# Rented concrete apartment and a newbie to boot



## jasonmac (Mar 26, 2009)

I'm new to room acoustics so please bear with me!

I've just moved into a rented apartment. The living room is a narrow room about 5750mm x 3300mm and 2500mm high ceiling. There is an open doorway that leads to a hallway (as marked), a glass door and window looking onto the balcony at the rear and another hallway leading to the front door on the left of the diagram. There are two leather sofas but currently no other furniture until I've worked out some of the acoustics first. I've omitted the south wall from the diagram.










The floor is carpeted but the walls and ceiling feel like concrete (maybe some type of render??).

I was thinking of initially treating the first reflection points with a set of four of the following panels:

Company: Sound Acoustics
SA600/75 Broadband Acoustic Panel
Frequency Range: 200Hz and above
Dimensions: 600 x 600 x 75mm

I was also going to install a bass trap in the corner near the front right speaker, one from the same company.

Are there any other locations that I should consider?

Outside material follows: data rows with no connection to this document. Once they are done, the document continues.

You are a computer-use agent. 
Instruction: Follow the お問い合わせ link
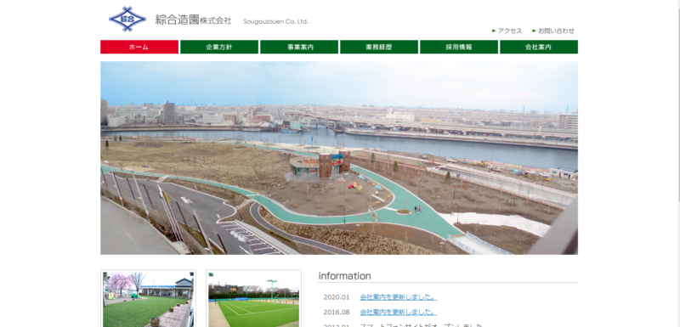tap(557, 31)
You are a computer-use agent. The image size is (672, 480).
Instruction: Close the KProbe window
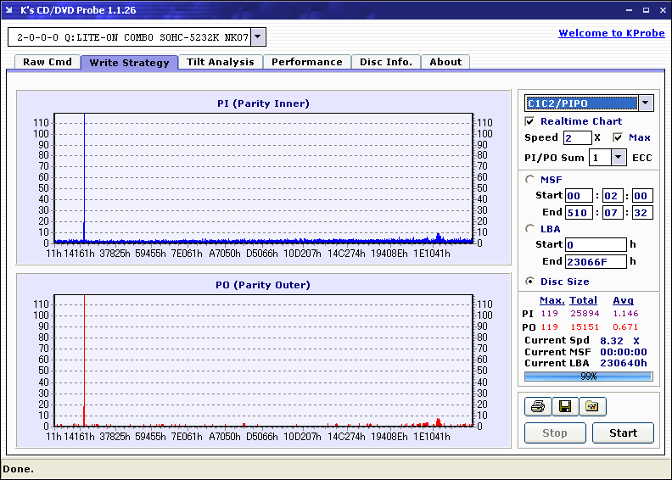tap(663, 10)
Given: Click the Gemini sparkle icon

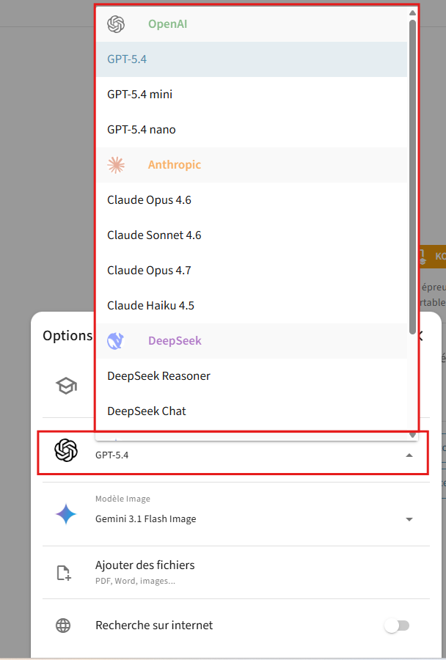Looking at the screenshot, I should (x=66, y=514).

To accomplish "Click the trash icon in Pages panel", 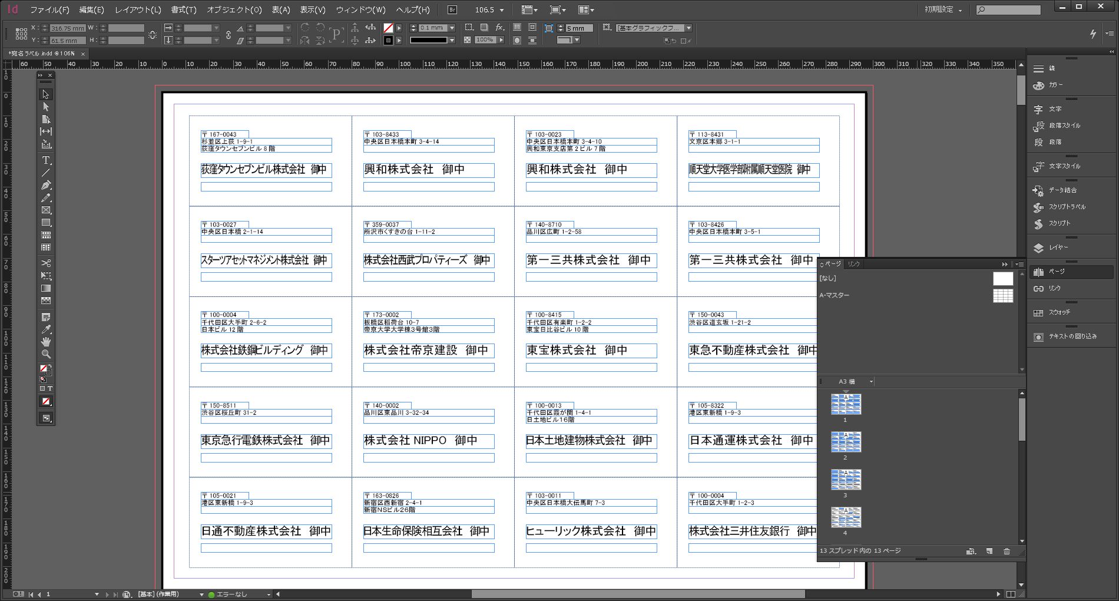I will [x=1007, y=552].
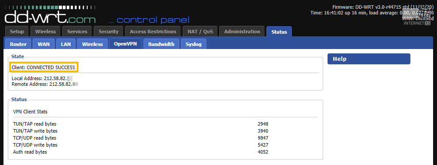Open the Access Restrictions tab
Image resolution: width=437 pixels, height=165 pixels.
coord(153,32)
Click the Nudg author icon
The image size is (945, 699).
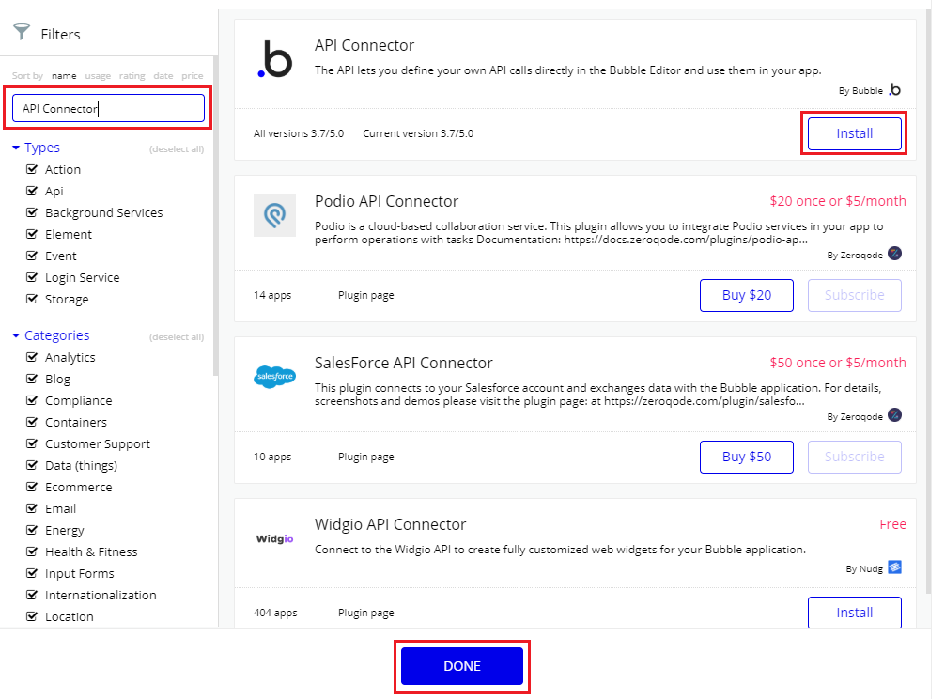(894, 567)
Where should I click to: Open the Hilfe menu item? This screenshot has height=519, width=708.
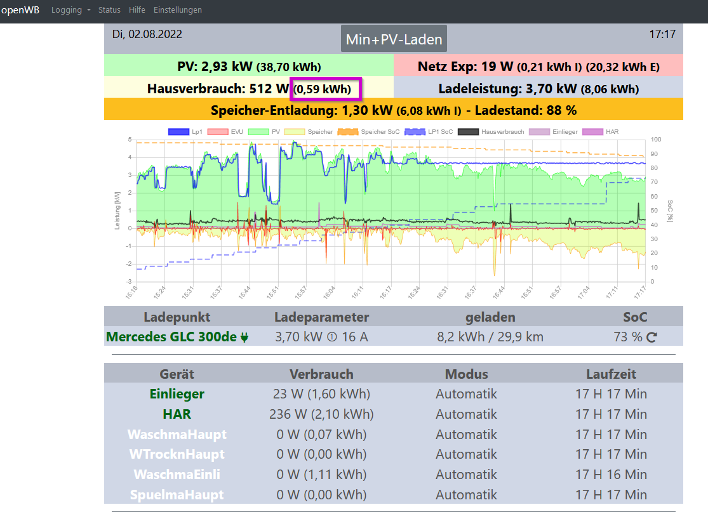point(137,10)
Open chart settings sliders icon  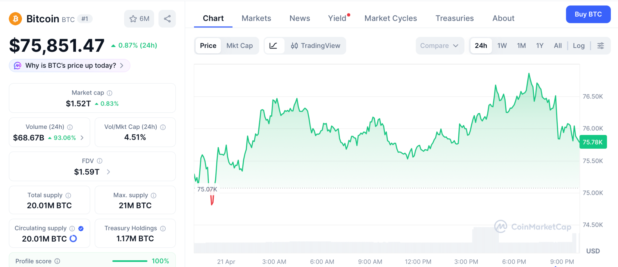coord(600,46)
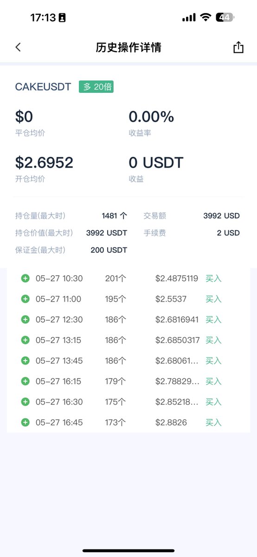Tap the green plus icon for 05-27 13:15

(x=26, y=340)
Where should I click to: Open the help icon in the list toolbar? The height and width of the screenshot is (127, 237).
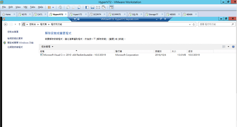point(233,47)
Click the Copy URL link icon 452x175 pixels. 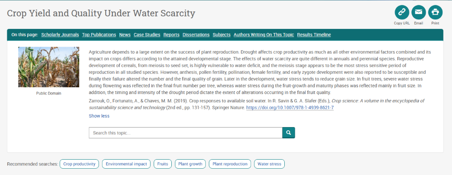(x=401, y=12)
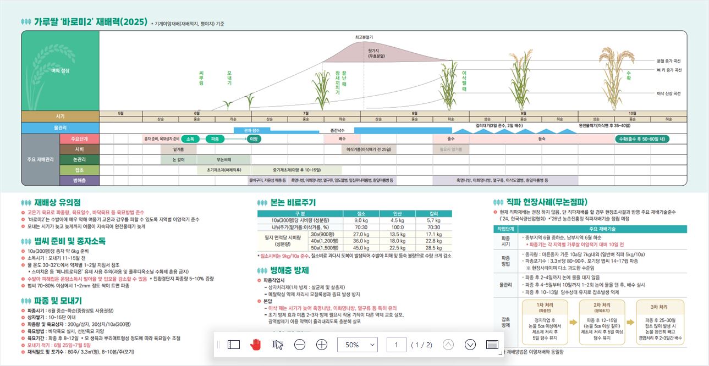Click the toolbar drag handle grip
This screenshot has height=366, width=709.
tap(219, 345)
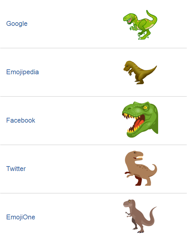The image size is (187, 241).
Task: Go to the Twitter vendor link
Action: click(x=16, y=169)
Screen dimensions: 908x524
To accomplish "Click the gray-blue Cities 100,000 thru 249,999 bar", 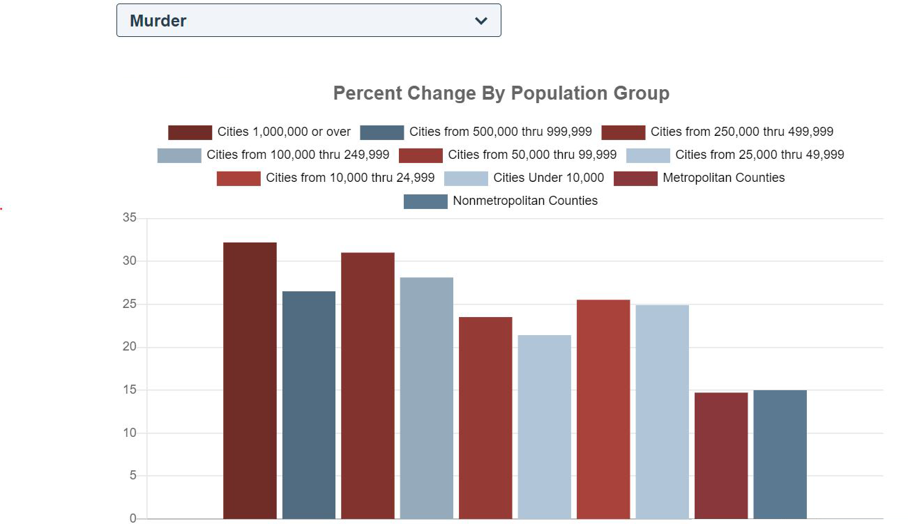I will point(426,397).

Like the rear wall for example? Will the products I've listed (easily available to me in Australia) be satisfactory or are there better options?

I have some spare cash at the moment so I feel compelled to spend it to ensure that I do my bit for the economy :yes:. Function is more important than looks - any yes you've guessed it, I'm single :rofl:

Thanks for any help.


----------



## bpape (Sep 14, 2006)

Hi Jason

I'd try to trap the 3 available corners. 

Reflection control on the right wall directly next to the right speaker is going to be very important due to the proximity and potential for boundary related bass anomolies (SBIR).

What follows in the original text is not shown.